> [DIRECTIONS FOR THIS TASK] Rewrite the lines from the one containing "is (1000, 1000)." through the one containing "The width and height of the screenshot is (961, 1201).", replacing "screenshot" with "screen capture" and leaving everything else unchanged.

RECORDS SUPPLIED START

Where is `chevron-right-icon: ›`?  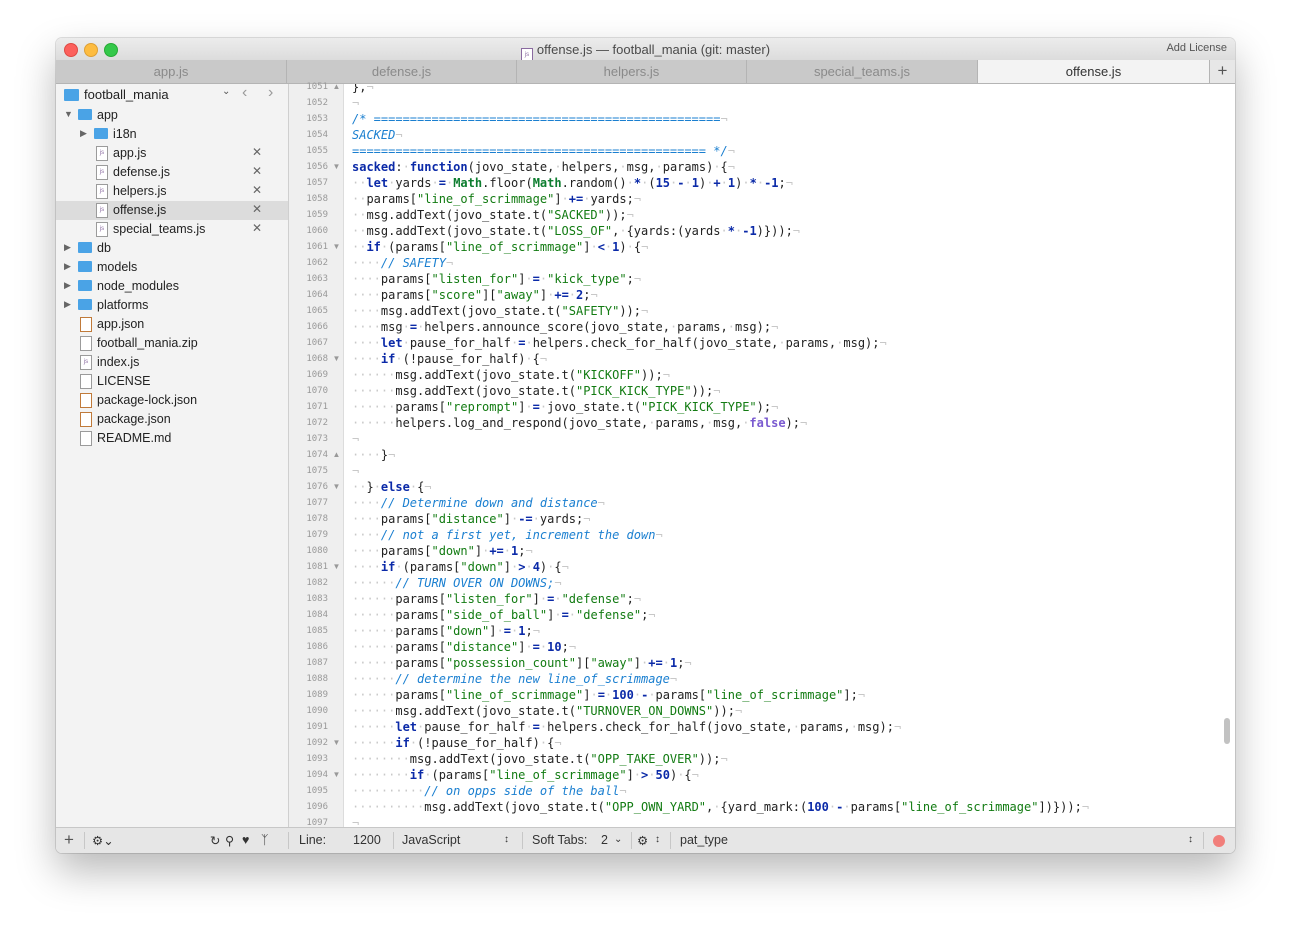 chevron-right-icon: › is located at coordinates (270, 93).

RECORDS SUPPLIED END
RECORDS SUPPLIED START

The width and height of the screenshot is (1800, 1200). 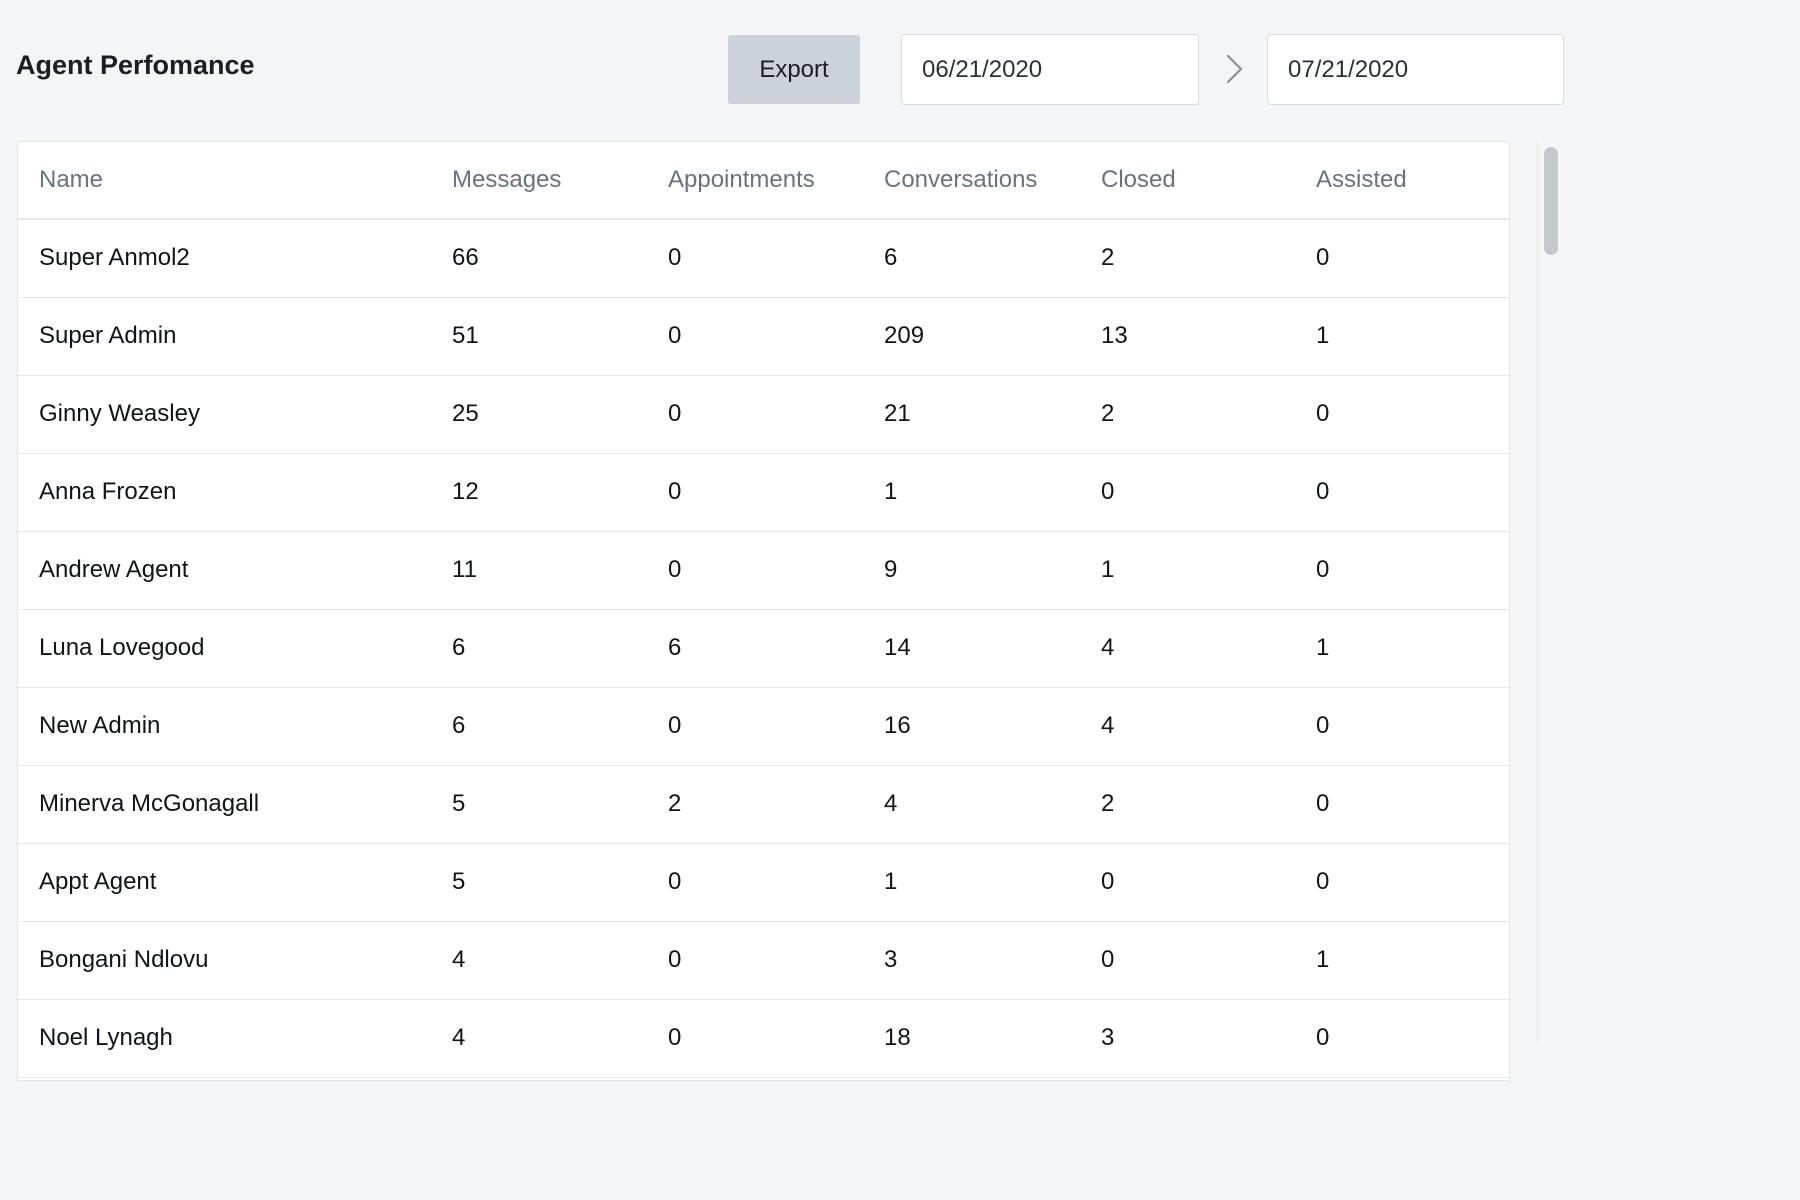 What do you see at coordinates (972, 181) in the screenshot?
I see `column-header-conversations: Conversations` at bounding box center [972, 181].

RECORDS SUPPLIED END
RECORDS SUPPLIED START

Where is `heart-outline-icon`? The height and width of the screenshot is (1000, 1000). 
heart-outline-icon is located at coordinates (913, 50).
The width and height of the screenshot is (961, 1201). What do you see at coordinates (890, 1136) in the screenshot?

RECORDS SUPPLIED END

> [ANSWER BOX]
Where is `heart-outline-icon`? The height and width of the screen capture is (1000, 1000). 
heart-outline-icon is located at coordinates (913, 50).
The width and height of the screen capture is (961, 1201). What do you see at coordinates (890, 1136) in the screen capture?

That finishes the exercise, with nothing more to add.